In any case, I had a ready excuse in case my work bombed: "Oh, I'm in the English department, I'm not a photographer." 

I felt compelled to have this excuse ready for a reason.  Amidst a close-knit clan of photography students shooting morbid pix of bald men bathed in blood, my simple flower close ups and tree shots at Fisher Gardens didn't seem to hold up...conceptually, whatever that really means.  At the same time I judged the chick next to me carefully adjusting the contrast and shadows of elephant feces, I couldn't help but feel a little intimidated.  Am I boring?  Must I take pictures of depressing, icky or violent images to have any depth?

I decided to stand firm.  I'm thirty two years old, for Christ's sake.  Elephant girl is nineteen, what does she know?  
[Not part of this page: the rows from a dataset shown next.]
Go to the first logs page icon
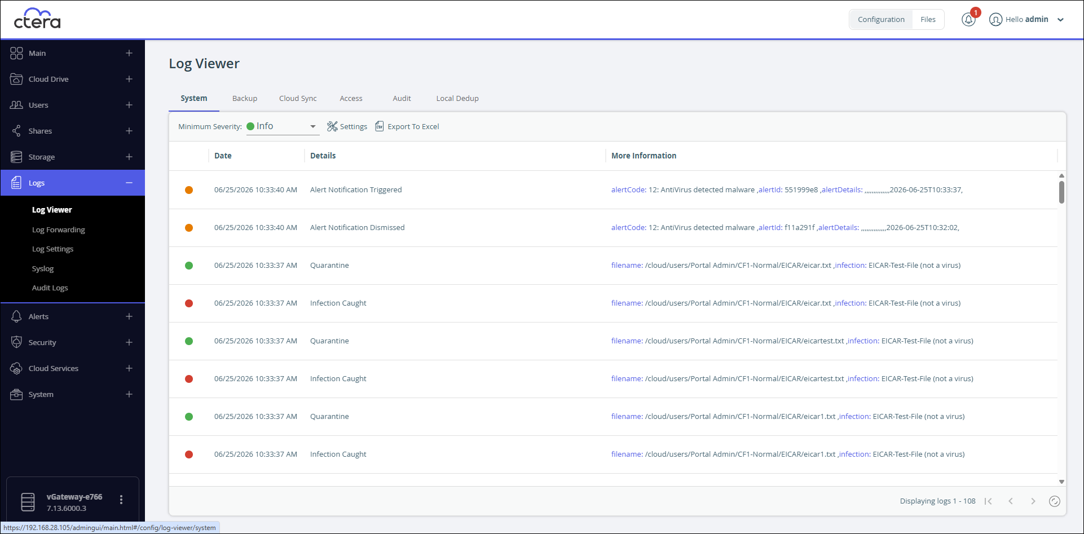click(x=988, y=501)
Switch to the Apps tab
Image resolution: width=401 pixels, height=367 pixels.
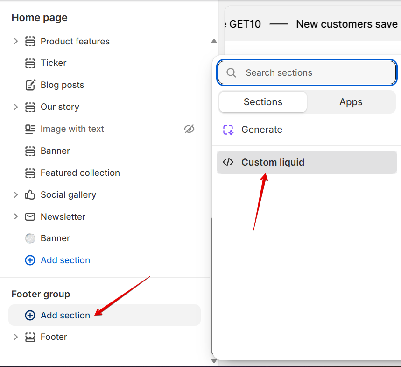pyautogui.click(x=351, y=102)
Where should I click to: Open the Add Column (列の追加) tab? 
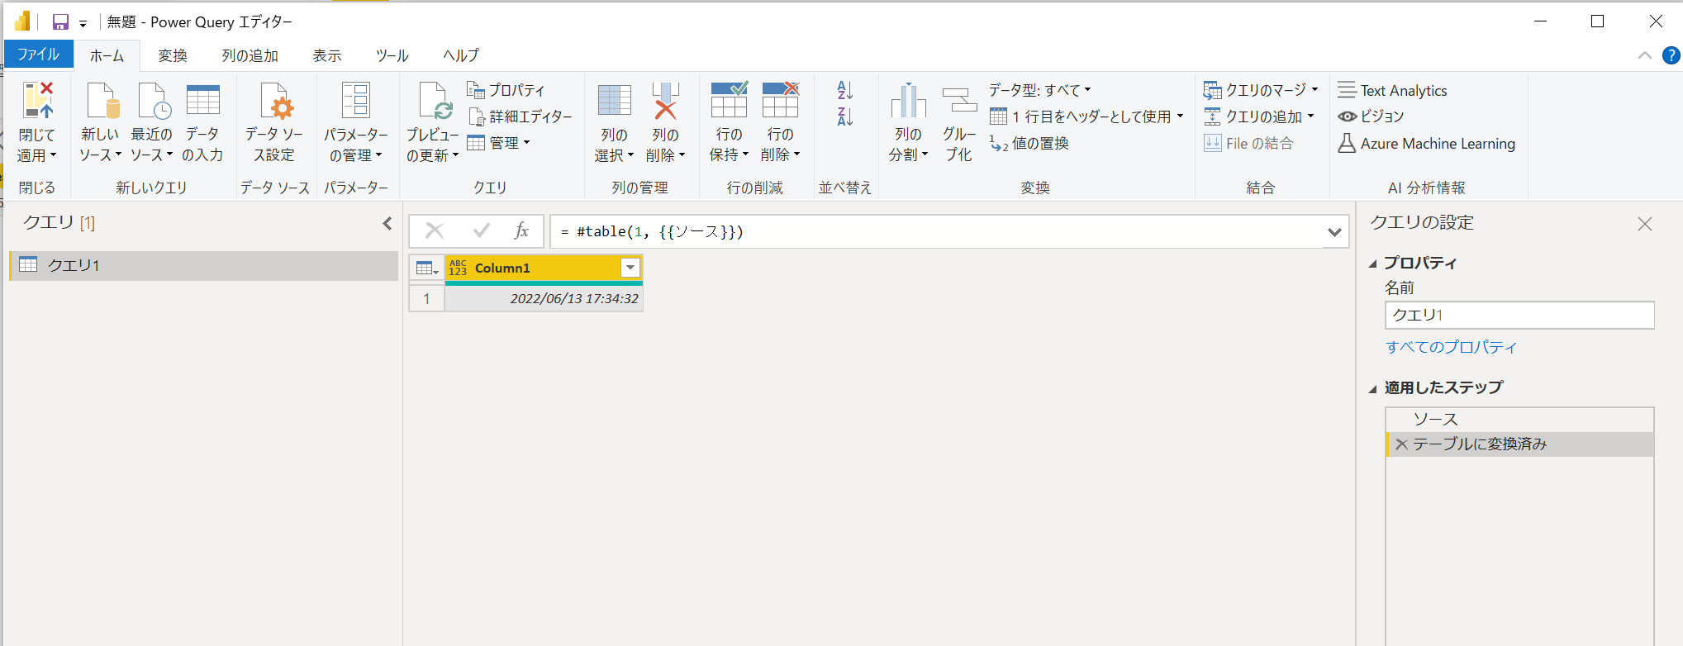pos(250,55)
Thankfully, I began to notice a trend that convinced me I would not be heckled at the next progress review:  when the artsy students blew off work days, the others subtly revealed their own neuroses about their work.  The printmaking major sitting to my left would barely whisper, "I just don't see photographically.  Hey, do you know how to apply a curve to this picture that will lighten the shadows?"  And I did know.  It turns out that the older woman across from me wants to be a wildlife photographer; she spends as much time as she can shooting wild deer in Montana.  The other day she didn't know how to set up a canvas in Photoshop so that she'd have even 2 inch margins around her image of Grand Prismatic.  No problem!  Katie to the rescue.

I'm not saying I'm a Photoshop prodigy by any stretch (anyone that has spent ten minutes in front of the software would agree after reading this).  And I'm definitely not saying I know anything about photography.  I was just glad to be reminded that we're all students, and I'm not being asked to be a world-class fine artist for a semester.  Another thing I realized?  The cool thing about fine art is the eye-of-the-beholder thing: if you don't like my flowers you can kiss it.

Oh, and several people commented that they loved my photos, by the way, so all turned out well!  Uh, not that it matters what they think.  This is fine art.